Table 3.16 lists the options available to the mac match extension.

Table 3.16 mac Match Extension

-m | --match mac Option

Description

--mac-source [!] <address>

Matches the Layer 2 Ethernet hardware source address, specified as xx:xx:xx:xx:xx:xx:, in the incoming Ethernet frame


Remember that MAC addresses do not cross router borders (or network segments). Also remember that only source addresses can be specified. The mac extension can be used only on an in-interface, such as the INPUT, PREROUTING, and FORWARD chains.

The following rule allows incoming SSH connections from a single local host:

iptables -A INPUT -i <local interface> -p tcp \
     -m mac --mac-source xx:xx:xx:xx:xx:xx \
     --source-port 1024:65535 \
     -d <IPADDR> --dport 22 -j ACCEPT

owner filter Table Match Extension

Table 3.17 lists the options available to the owner match extension.

Table 3.17 owner Match Extension

-m | --match owner Option

Description

--uid-owner <userid>

Matches on the creator’s UID

--gid-owner <groupid>

Matches on the creator’s GID

--pid-owner <processid>

Matches on the creator’s PID

--sid-owner <sessionid>

Matches on the creator’s SID or PPID

--cmd-owner <name>

Matches on a packet created by a process with command name name


The match refers to the packet’s creator. The extension can be used on the OUTPUT chain only.

These match options don’t make much sense on a firewall router; they make more sense on an end host.

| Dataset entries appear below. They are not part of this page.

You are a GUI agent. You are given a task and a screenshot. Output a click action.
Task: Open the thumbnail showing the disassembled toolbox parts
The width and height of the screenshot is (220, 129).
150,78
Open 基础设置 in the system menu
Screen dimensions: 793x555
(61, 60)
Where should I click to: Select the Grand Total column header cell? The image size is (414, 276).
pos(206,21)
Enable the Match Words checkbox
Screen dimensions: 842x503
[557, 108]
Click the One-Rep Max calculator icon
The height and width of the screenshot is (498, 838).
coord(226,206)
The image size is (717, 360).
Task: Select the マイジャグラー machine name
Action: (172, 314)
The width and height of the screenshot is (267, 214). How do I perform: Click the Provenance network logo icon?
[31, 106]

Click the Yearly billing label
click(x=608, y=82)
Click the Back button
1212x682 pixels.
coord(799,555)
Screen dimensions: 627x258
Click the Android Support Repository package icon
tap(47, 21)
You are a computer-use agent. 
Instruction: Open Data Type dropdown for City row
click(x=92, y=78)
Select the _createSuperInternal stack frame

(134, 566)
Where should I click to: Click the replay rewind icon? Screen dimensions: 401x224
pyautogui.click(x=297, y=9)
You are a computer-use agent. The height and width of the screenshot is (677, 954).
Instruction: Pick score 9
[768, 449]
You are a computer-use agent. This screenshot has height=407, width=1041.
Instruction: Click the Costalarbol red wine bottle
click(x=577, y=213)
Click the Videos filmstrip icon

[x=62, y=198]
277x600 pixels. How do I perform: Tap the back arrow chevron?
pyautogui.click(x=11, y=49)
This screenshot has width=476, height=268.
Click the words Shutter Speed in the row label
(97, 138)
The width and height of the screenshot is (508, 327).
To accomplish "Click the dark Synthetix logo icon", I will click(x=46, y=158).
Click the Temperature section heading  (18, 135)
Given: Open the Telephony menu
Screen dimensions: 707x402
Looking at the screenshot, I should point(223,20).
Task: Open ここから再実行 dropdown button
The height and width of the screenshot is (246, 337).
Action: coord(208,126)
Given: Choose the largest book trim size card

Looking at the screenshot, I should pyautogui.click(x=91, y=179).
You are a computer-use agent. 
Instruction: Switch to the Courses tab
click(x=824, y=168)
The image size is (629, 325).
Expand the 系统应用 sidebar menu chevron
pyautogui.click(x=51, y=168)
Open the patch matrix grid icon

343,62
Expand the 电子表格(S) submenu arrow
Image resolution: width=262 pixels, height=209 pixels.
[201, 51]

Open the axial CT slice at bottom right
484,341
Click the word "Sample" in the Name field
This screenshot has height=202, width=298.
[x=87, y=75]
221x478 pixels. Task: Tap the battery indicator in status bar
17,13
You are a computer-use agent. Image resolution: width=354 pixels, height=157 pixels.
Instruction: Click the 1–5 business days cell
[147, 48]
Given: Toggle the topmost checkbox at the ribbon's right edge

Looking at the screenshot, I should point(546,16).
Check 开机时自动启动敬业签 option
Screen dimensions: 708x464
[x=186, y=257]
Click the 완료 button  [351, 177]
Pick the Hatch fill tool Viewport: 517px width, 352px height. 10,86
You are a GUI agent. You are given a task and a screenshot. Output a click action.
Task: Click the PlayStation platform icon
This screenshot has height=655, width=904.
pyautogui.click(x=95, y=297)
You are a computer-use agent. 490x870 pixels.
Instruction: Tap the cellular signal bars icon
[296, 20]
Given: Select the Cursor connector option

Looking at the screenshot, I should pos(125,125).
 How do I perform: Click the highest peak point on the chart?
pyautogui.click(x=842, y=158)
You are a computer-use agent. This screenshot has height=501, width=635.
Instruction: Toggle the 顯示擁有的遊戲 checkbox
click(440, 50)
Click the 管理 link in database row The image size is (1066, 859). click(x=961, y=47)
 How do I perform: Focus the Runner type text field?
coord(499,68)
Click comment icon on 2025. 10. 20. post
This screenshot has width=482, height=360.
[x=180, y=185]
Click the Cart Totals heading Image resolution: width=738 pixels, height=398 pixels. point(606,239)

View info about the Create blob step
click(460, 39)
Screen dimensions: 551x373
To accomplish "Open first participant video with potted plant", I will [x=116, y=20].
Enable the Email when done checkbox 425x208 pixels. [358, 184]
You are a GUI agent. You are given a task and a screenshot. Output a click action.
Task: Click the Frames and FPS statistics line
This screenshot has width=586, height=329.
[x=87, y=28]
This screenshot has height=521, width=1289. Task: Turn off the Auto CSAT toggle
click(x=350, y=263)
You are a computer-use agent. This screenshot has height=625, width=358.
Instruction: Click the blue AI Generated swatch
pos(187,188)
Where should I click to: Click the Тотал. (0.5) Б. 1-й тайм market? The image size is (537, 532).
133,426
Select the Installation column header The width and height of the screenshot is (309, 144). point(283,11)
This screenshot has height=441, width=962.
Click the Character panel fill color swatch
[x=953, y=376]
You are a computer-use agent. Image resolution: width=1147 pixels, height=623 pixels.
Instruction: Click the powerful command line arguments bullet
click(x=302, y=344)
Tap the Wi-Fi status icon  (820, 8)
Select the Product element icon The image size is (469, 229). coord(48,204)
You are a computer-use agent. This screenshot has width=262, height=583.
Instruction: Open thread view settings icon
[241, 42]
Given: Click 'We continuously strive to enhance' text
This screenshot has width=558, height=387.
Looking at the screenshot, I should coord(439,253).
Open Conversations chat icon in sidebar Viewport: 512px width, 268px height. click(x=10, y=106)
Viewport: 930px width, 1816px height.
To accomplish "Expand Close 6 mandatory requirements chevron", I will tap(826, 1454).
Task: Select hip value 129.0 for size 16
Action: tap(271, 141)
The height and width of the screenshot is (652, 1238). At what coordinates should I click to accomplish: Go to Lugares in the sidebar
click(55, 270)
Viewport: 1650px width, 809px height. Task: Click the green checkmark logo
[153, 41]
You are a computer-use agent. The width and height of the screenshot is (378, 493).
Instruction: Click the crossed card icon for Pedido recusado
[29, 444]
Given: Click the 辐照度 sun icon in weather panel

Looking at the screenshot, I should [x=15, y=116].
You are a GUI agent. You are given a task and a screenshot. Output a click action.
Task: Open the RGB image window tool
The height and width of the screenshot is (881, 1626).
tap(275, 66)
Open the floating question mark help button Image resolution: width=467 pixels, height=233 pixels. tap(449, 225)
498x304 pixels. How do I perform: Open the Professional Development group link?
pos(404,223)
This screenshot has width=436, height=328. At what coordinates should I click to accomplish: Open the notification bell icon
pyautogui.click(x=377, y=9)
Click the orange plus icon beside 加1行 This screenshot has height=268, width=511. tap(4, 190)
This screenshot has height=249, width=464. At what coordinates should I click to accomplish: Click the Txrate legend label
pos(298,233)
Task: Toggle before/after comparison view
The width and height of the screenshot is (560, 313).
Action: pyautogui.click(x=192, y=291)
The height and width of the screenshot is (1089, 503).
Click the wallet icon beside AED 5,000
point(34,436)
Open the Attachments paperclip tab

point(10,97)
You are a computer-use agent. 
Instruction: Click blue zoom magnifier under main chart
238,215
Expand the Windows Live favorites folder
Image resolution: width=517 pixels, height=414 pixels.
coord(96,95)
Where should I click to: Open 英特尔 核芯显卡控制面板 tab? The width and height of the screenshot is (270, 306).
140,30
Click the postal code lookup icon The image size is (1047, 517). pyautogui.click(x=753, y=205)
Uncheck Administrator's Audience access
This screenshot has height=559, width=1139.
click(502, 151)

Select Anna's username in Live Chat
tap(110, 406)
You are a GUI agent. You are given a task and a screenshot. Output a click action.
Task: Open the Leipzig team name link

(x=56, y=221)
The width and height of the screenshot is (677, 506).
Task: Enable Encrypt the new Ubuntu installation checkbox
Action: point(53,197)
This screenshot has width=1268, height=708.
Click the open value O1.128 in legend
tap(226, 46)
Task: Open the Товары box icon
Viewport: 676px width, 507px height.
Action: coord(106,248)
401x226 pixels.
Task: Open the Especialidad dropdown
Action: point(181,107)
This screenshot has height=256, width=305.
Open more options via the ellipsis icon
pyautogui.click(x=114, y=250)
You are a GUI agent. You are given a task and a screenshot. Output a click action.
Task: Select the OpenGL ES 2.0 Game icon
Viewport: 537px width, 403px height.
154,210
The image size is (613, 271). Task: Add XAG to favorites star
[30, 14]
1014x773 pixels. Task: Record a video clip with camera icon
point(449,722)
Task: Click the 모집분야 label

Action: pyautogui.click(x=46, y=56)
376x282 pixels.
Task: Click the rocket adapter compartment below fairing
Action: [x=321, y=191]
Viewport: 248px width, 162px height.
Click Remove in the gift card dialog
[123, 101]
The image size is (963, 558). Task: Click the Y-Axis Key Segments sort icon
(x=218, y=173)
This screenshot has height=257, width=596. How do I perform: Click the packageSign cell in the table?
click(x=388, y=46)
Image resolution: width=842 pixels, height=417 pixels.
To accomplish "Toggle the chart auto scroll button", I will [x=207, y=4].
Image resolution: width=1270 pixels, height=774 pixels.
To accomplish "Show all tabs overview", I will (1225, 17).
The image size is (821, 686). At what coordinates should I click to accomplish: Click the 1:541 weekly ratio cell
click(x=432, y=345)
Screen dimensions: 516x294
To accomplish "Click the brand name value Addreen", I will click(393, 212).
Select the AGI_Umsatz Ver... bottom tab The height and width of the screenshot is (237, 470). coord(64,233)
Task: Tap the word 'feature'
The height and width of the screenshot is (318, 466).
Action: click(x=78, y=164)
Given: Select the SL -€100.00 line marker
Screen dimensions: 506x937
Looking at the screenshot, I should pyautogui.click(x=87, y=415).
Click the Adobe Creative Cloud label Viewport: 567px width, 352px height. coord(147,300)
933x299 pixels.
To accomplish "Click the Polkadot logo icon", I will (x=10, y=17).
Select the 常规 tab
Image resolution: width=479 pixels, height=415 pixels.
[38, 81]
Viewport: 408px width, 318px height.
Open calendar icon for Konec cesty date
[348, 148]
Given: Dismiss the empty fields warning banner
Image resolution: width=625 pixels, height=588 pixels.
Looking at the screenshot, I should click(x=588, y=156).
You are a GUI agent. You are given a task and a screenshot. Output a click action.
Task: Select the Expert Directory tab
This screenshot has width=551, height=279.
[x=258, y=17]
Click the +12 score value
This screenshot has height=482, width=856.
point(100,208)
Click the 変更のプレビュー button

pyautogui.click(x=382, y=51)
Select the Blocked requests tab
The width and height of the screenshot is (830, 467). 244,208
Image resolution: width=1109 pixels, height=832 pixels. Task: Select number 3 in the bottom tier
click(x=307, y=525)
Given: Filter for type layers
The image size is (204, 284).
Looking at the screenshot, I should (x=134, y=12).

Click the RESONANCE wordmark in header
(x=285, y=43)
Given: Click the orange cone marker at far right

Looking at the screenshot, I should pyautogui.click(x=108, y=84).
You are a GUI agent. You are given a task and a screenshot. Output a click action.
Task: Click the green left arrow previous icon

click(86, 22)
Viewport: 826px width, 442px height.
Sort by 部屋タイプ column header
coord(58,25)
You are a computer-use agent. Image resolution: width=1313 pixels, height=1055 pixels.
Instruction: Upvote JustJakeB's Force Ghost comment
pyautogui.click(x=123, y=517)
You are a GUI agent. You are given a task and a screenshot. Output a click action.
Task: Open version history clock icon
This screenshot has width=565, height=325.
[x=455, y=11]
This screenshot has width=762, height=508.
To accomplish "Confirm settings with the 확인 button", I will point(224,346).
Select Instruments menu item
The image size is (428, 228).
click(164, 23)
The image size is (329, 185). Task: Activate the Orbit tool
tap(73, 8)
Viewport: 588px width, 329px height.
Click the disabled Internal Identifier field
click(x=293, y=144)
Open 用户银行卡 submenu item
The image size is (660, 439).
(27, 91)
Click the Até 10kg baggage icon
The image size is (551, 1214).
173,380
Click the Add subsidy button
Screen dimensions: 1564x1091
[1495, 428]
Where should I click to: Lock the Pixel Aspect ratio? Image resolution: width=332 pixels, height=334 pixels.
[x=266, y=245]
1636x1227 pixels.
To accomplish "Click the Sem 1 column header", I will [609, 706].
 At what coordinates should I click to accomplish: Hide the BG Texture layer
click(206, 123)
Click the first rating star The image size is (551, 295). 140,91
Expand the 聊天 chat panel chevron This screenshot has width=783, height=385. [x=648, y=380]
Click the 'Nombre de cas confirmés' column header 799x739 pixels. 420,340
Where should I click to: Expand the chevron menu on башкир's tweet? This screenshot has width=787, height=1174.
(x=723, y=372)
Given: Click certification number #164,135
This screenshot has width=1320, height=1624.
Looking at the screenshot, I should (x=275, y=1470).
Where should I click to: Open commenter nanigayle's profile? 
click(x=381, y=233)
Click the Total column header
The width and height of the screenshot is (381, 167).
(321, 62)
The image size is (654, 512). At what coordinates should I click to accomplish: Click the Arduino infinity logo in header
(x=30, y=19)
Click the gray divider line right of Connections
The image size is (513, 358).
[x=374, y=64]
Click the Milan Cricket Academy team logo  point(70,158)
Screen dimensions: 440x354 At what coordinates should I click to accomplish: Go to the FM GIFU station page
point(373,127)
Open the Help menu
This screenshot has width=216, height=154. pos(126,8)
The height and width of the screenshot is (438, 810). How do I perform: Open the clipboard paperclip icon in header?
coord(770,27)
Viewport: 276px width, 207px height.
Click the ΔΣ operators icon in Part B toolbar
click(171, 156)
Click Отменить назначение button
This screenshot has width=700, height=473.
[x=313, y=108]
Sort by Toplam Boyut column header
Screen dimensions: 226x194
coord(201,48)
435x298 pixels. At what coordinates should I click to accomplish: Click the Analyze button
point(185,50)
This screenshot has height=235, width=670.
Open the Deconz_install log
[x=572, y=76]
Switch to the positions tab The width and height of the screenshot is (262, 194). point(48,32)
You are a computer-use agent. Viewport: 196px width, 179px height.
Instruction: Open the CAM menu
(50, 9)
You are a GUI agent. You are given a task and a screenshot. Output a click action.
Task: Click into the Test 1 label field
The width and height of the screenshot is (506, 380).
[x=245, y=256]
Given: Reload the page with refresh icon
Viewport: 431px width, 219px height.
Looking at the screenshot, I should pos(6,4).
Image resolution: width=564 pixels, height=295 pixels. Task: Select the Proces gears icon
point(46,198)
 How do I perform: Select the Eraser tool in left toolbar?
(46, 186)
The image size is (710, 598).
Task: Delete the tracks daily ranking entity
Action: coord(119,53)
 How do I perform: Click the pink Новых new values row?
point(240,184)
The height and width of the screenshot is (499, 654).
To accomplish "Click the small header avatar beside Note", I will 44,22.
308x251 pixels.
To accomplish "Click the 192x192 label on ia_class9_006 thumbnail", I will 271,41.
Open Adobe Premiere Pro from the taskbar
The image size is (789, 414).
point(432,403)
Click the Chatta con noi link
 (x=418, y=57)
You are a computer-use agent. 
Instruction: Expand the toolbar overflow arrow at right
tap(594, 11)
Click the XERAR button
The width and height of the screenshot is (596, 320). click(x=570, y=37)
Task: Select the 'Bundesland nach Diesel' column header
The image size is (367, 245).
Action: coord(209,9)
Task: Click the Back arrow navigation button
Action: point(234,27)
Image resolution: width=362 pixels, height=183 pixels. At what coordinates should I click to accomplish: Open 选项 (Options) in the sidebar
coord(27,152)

So, let’s say that you have a firewall gateway with a monitor, perhaps, but no keyboard. Administration is done from a local, multiuser host. A single user account is allowed to log in to the firewall from this host. On the multiuser host, administrative access to the firewall could be locally filtered as shown here:

iptables -A OUTPUT -o eth0 -p tcp \
     -s <IPADDR> --sport 1024:65535 \
     -d <fw IPADDR> --dport 22 \
     -m owner --uid-owner <admin userid> \
     --gid-owner <admin groupid> -j ACCEPT

mark filter Table Match Extension

Table 3.18 lists the options available to the mark match extension.

Table 3.18 mark Match Extension

-m | -match mark Option

Description

--mark <value>[/<mask>]

Matches packets having the Netfilter-assigned mark value


The mark value and the mask are unsigned long values. If a mask is specified, the value and the mask are ANDed together.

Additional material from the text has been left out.